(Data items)
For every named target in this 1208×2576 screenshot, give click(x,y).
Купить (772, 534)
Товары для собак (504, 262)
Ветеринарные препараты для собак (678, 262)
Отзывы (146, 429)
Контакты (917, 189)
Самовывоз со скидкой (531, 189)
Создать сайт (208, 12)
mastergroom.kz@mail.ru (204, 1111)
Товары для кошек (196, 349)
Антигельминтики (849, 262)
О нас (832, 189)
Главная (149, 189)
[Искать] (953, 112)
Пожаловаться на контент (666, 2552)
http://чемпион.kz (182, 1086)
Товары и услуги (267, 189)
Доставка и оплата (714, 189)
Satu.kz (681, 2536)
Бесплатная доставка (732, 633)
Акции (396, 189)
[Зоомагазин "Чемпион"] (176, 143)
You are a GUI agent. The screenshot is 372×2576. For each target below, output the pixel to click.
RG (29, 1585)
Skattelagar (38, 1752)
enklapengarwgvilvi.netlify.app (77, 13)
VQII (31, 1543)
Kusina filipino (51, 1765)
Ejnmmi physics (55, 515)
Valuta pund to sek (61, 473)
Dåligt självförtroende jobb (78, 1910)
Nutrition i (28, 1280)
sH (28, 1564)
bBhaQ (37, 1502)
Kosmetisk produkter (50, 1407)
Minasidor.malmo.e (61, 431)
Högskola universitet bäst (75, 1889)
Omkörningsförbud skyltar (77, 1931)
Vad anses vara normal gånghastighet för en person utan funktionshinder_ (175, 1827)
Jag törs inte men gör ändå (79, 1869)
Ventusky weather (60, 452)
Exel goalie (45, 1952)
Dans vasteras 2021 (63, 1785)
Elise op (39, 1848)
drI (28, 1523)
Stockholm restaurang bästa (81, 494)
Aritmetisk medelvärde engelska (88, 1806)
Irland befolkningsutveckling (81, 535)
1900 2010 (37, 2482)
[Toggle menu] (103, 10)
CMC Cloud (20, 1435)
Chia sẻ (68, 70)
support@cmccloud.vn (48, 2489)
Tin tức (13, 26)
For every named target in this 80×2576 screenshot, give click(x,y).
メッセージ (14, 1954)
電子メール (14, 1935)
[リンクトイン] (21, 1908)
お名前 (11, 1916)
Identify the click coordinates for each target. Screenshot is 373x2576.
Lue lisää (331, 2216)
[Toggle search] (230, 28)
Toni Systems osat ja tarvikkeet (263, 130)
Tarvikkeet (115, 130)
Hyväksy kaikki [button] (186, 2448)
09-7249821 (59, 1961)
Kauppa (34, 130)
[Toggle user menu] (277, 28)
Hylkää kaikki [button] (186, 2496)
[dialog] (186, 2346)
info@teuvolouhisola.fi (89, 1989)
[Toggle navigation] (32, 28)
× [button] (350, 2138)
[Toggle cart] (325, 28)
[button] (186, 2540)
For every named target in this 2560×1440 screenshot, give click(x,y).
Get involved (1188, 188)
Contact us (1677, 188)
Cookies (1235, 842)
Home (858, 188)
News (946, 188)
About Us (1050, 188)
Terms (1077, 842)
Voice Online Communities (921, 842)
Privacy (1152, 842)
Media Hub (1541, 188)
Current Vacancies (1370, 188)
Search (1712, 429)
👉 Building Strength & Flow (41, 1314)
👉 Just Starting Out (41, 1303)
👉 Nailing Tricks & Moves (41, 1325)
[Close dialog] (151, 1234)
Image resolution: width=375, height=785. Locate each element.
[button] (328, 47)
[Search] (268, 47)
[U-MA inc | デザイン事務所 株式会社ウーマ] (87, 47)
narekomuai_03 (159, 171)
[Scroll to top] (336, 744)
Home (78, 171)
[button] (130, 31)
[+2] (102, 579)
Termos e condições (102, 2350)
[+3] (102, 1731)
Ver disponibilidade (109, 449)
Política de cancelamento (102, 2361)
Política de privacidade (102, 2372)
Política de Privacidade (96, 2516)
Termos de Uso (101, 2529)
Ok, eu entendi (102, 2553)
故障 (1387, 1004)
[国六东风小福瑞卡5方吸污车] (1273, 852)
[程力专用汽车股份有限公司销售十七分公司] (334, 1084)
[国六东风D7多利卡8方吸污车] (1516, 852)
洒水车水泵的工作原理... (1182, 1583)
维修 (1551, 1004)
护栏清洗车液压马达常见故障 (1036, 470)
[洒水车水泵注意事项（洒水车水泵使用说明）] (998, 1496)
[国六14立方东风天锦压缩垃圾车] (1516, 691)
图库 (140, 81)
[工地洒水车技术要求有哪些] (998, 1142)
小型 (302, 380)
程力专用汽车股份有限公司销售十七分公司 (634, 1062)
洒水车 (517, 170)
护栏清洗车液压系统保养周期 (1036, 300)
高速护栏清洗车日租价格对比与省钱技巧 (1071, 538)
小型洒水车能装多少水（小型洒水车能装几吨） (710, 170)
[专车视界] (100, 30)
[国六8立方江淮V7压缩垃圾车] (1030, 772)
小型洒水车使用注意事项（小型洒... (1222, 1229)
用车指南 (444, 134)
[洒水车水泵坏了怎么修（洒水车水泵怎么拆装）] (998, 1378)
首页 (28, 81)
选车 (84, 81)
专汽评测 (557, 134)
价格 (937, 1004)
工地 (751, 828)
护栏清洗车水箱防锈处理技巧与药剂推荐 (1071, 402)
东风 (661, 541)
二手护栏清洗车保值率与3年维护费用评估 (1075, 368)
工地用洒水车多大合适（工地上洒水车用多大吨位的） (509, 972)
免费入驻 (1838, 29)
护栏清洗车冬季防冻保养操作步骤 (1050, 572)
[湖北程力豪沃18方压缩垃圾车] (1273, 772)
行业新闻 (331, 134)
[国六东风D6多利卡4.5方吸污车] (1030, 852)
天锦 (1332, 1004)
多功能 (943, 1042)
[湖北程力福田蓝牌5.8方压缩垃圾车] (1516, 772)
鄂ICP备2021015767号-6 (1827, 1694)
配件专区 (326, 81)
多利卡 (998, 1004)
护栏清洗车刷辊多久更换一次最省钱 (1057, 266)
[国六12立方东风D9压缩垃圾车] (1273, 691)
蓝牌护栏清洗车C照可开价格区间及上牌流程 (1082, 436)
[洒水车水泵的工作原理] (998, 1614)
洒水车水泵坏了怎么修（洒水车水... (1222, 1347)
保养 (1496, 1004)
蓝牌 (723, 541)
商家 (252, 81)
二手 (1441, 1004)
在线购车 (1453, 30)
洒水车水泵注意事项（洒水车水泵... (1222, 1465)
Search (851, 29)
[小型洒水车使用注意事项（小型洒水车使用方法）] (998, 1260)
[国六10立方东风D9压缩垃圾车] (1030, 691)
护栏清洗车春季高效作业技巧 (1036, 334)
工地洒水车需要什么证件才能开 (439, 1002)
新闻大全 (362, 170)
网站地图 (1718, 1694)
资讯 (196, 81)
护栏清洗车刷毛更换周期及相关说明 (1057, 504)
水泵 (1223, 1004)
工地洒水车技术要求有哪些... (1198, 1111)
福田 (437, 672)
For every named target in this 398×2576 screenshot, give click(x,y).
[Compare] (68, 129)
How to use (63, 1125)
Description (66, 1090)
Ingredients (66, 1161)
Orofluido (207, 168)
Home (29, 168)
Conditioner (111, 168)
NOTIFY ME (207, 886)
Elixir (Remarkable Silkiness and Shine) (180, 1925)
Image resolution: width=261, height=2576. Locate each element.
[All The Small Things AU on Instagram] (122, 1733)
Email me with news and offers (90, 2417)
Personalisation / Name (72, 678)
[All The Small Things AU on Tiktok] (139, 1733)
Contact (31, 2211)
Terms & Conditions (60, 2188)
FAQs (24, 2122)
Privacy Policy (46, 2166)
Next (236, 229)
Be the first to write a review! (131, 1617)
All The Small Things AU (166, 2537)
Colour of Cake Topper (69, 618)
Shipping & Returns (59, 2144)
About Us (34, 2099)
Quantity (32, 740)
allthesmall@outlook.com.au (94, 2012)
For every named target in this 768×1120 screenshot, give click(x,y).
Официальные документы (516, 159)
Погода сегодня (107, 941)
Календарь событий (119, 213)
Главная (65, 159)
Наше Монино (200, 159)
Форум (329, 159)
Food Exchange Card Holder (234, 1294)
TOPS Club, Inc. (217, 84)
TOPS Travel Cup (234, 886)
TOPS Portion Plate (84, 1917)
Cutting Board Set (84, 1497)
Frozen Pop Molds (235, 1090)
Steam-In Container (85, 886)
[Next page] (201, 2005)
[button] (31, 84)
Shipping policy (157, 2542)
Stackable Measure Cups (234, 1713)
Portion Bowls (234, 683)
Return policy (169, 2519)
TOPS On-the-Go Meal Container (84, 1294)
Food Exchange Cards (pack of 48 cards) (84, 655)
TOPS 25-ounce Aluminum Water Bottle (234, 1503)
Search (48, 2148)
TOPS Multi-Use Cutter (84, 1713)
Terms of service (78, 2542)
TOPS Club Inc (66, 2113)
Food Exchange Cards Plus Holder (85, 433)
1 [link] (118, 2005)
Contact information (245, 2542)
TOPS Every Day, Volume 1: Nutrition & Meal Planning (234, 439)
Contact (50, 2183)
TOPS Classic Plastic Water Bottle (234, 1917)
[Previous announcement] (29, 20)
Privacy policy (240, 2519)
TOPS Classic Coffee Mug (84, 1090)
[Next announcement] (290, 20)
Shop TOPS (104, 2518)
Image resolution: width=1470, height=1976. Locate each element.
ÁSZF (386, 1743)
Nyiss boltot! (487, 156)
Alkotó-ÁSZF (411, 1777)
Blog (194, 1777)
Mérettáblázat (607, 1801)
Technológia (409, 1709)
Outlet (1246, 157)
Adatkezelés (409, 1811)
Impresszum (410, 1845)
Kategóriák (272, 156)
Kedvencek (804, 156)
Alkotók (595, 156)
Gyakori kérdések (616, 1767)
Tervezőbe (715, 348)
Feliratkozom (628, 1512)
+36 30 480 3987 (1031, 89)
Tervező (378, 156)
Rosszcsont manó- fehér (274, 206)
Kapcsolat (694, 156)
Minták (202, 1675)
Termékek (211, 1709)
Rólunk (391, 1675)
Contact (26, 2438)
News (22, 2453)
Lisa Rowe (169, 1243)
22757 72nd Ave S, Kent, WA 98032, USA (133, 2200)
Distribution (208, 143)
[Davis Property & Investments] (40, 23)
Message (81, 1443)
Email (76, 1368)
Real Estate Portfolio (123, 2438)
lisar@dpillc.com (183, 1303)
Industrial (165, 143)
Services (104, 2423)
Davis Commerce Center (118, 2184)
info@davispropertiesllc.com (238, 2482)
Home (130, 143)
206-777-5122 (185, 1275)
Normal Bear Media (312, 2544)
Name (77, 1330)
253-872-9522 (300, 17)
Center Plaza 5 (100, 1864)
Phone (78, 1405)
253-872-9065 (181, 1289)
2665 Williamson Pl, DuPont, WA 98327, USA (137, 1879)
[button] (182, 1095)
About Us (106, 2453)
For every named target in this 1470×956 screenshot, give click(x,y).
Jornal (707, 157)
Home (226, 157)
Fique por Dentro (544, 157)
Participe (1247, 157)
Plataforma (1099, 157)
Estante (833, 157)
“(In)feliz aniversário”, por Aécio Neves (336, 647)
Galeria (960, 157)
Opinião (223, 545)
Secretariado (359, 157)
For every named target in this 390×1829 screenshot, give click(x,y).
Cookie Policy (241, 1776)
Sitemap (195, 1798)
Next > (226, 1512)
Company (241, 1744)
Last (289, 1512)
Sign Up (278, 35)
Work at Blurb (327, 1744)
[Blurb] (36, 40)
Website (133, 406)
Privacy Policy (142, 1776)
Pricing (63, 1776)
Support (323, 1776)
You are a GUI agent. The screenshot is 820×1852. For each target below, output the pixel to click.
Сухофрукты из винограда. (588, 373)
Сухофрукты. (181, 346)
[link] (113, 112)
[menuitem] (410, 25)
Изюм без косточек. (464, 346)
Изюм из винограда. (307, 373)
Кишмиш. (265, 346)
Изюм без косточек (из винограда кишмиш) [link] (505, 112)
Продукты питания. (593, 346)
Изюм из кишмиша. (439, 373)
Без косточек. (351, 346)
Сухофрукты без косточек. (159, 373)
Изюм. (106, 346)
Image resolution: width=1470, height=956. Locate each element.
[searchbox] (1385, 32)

*ABOUT THIS TASK*.
In the records above, find each line holding "element" and copy it.

*ANSWER SECTION*.
Image resolution: width=375, height=785. Locate each element.
Image resolution: width=261, height=2576. Locate each element.
Image resolution: width=1470, height=1976. Locate each element.
Image resolution: width=1470, height=956. Locate each element.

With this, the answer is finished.